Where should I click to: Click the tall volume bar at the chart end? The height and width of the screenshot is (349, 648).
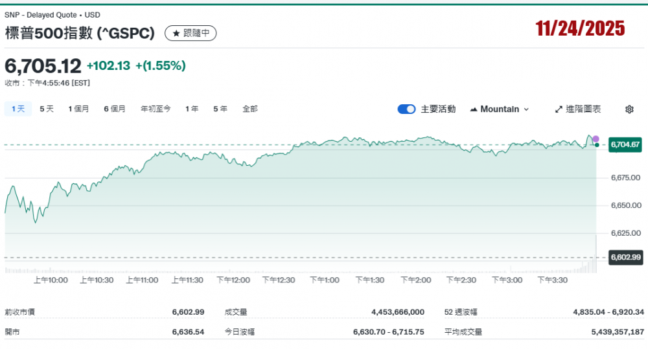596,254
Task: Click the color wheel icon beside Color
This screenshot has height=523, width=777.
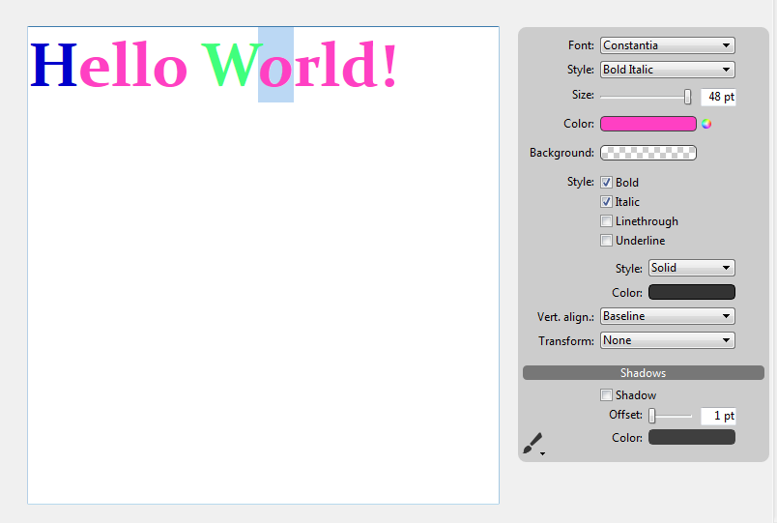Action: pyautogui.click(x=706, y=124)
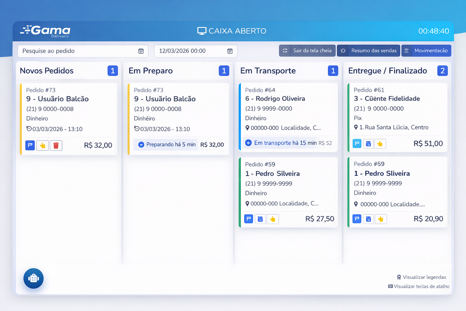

------

• _GIVEN PROBLEM_: Rescale the items above: write out every line again, requests included, but multiply each click coordinate in the answers by 1.65 and round it to a whole number, rounding halves up. Leave the screenshot dimensions in the requests unchanged, and omit the pictures from your answer.

• _SOLUTION BELOW_:
Where should I click to: Click the tall volume bar at the chart end? The height and width of the screenshot is (349, 648).
983,419
Task: Click the color wheel icon beside Color
This screenshot has height=523, width=777.
Action: pyautogui.click(x=1165, y=205)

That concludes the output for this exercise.